* **Instructions for the task**: Below are some records. Return exactly their lines from the one containing "Task: Select 249" through the one containing "Viewport: 1280px width, 800px height.", and drop the pictures.

=== Recorded data ===

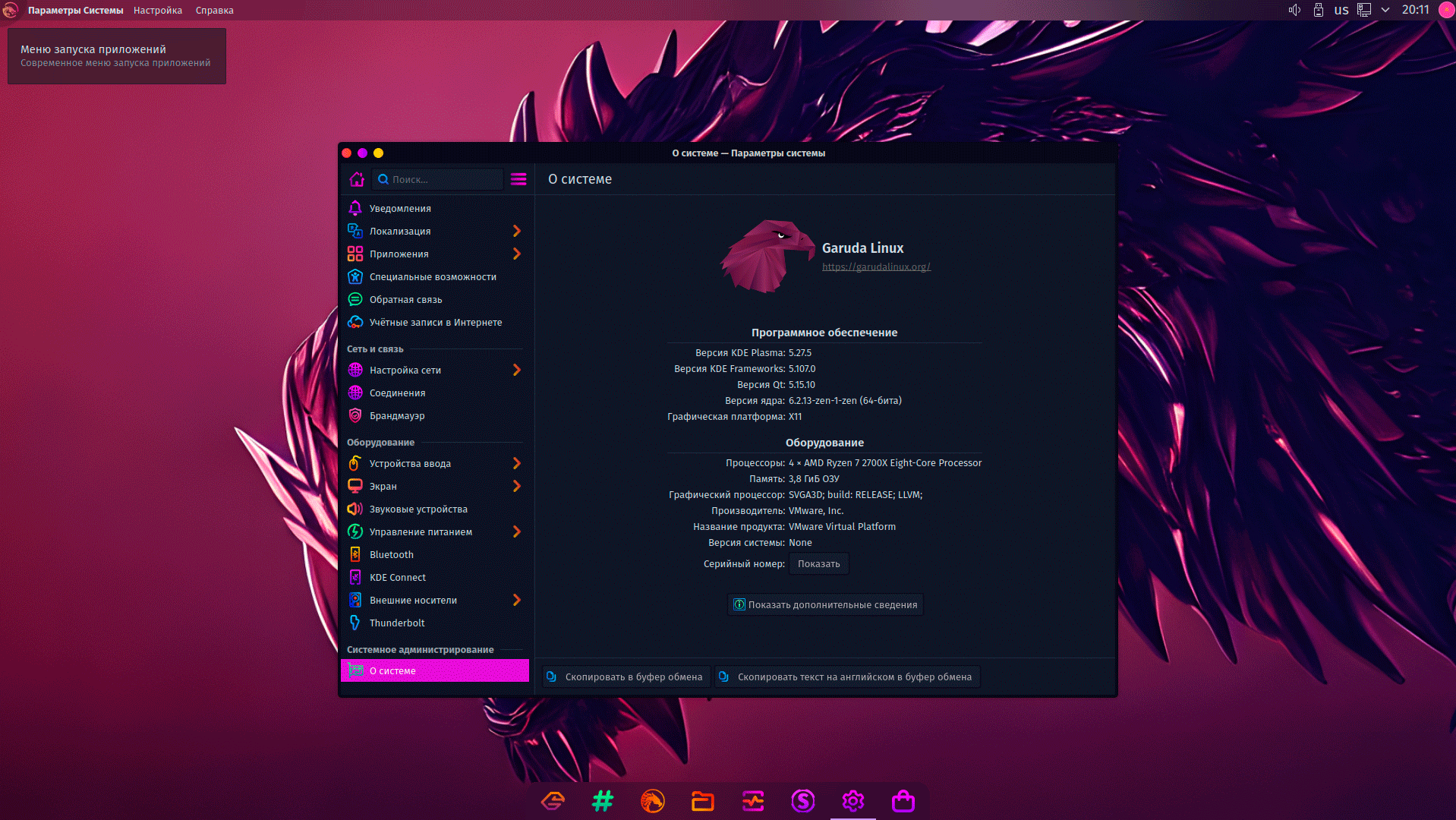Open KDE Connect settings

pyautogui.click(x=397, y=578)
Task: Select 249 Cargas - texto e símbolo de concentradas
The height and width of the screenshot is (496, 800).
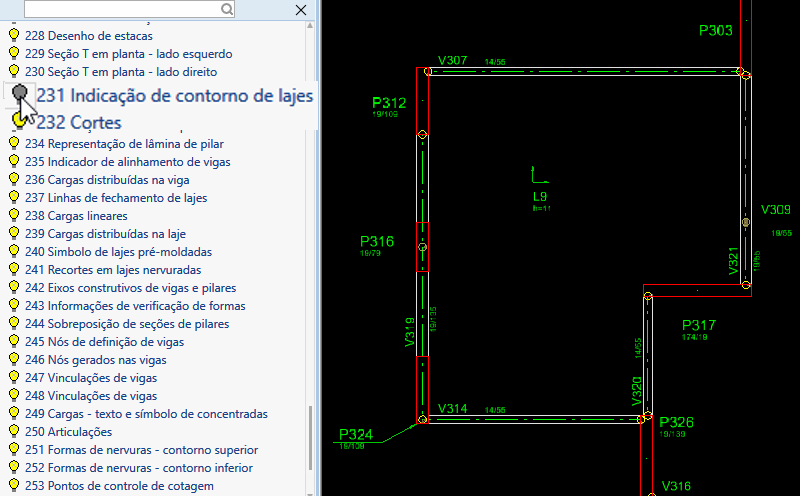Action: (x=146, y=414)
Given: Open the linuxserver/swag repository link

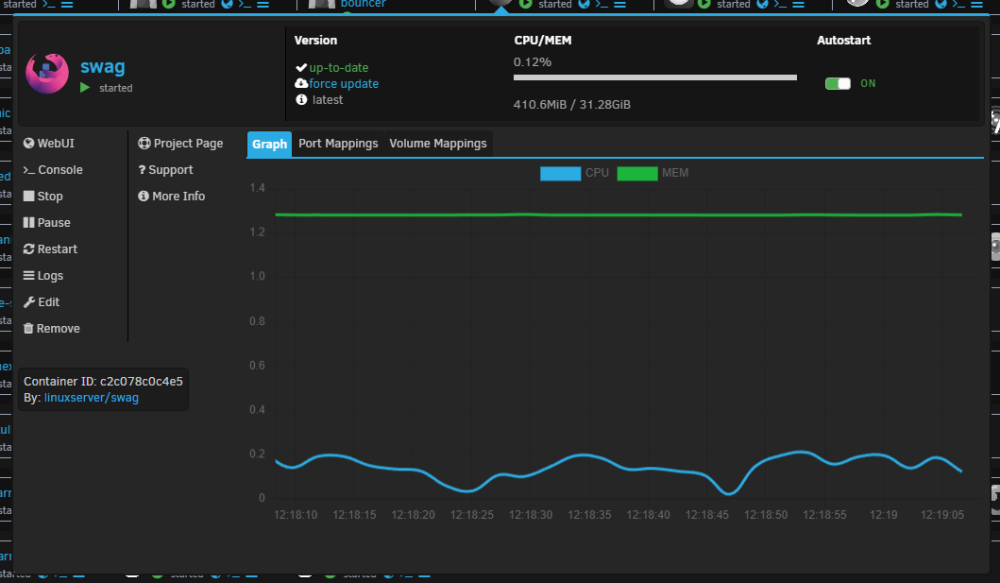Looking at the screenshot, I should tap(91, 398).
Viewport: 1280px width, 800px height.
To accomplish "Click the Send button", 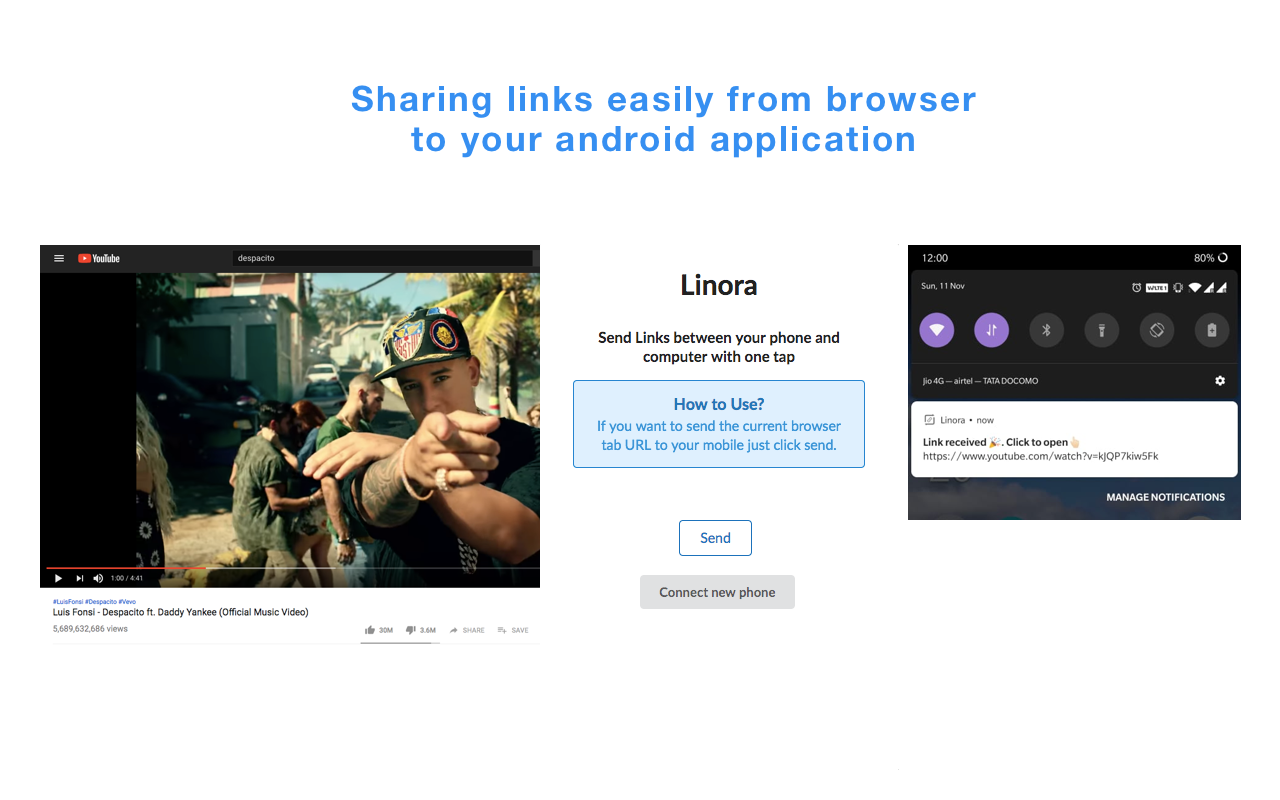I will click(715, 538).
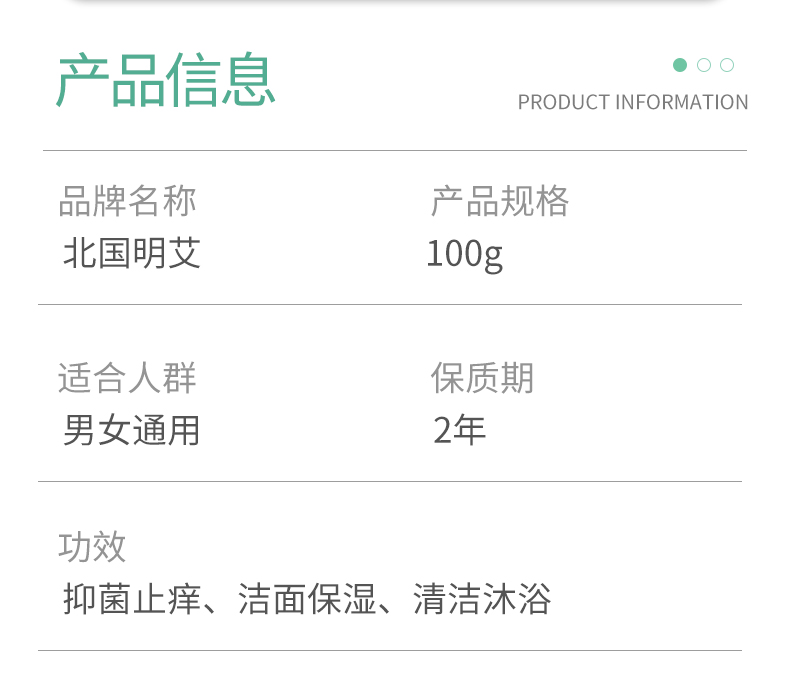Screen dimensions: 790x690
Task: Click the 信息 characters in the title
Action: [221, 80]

===

* **Answer to the problem**:
Task: Select 249 Cargas - texto e símbolo de concentradas
The height and width of the screenshot is (496, 800).
Action: (x=146, y=414)
Given: Open the linuxserver/swag repository link

Looking at the screenshot, I should tap(91, 398).
Viewport: 1280px width, 800px height.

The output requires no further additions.